General consumers can now purchase network key-cracking kits in China, a bundle that includes a Wi-Fi USB adapter, a Linux-based operating system, key-breaking software that attacks "long-known weaknesses" in the Wi-Fi encryption standard, and a detailed instruction booklet. The kits are currently sold both online and at Chinese electronics bazaars.

According to Computerworld, the kits are pitched by shady salesmen as a means of surfing the Internet for free... and on the cheap. Apparently the kits cost next no nothing--a mere $24 USD, cheaper than a wireless router or even a new Nintendo DS game.

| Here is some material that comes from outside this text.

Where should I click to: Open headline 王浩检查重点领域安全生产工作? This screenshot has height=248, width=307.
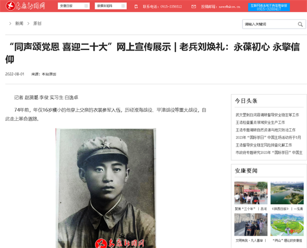pyautogui.click(x=260, y=122)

Apparently these kits are super simple to use, requiring very little technical knowledge, allowing general consumers to easily steal passwords from Wi-Fi networks owned by other people and gain access to their Internet connection.

To get online, buyers simply plug in the Wi-Fi adapter into the USB port. Users than install the drivers followed by the Linux-based operating system called BackTrack. Applications are pre-loaded with the OS, and will attempt to obtain keys from WEP and WPA secured networks. Once the keys are obtained, users simply reboot back into Windows and use the keys to gain access to the now-hacked network.

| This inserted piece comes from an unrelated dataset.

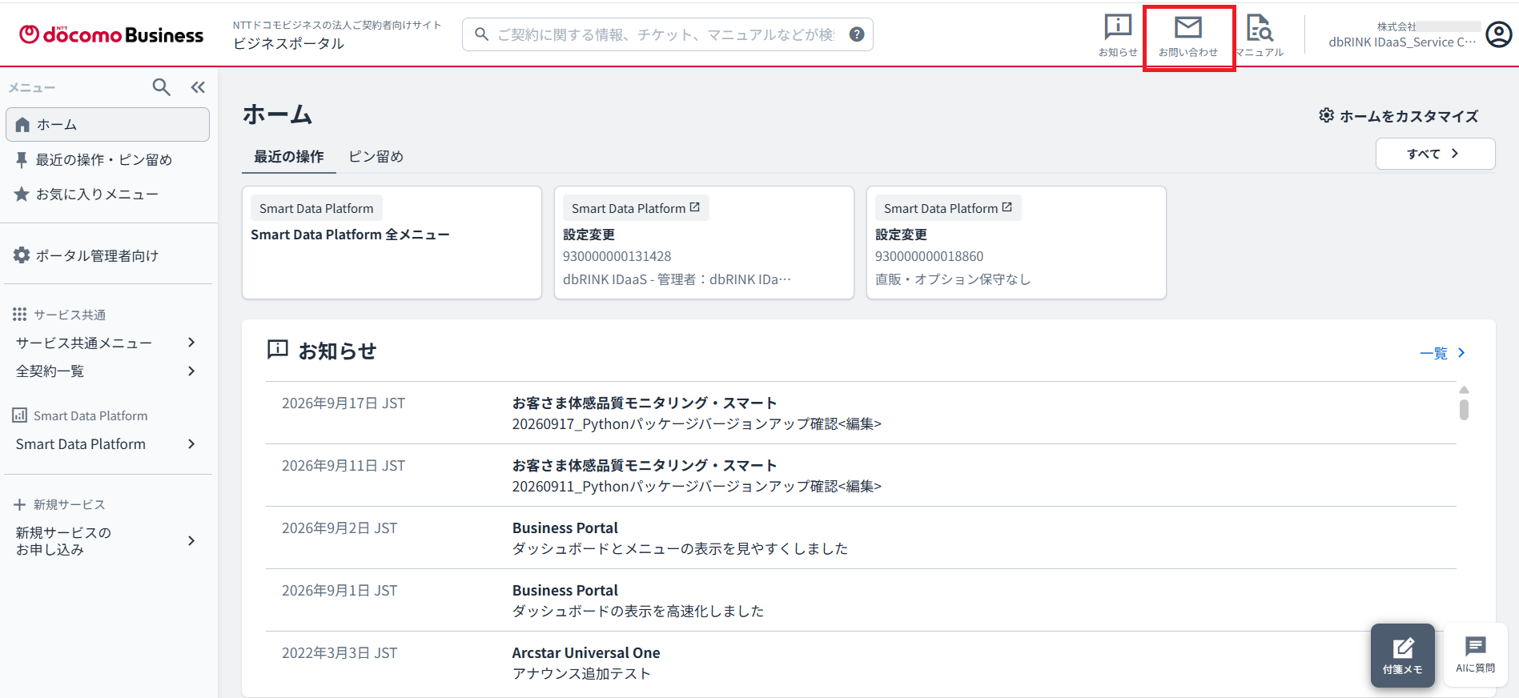Select the 最近の操作 tab
This screenshot has width=1519, height=698.
289,157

But how long does it take? One kit was tested on a local, private network using the WEP key equivalent of "sugar." The attempt took over an hour to crack, however the current record is around 20 seconds, so the results can vary depending on many factors. Brute-force attacks on WEP keys are typically more effective than attacks used against the newer WPA encryption. Unfortunately, many networks still use WEP, leaving them more susceptible to a possible attack.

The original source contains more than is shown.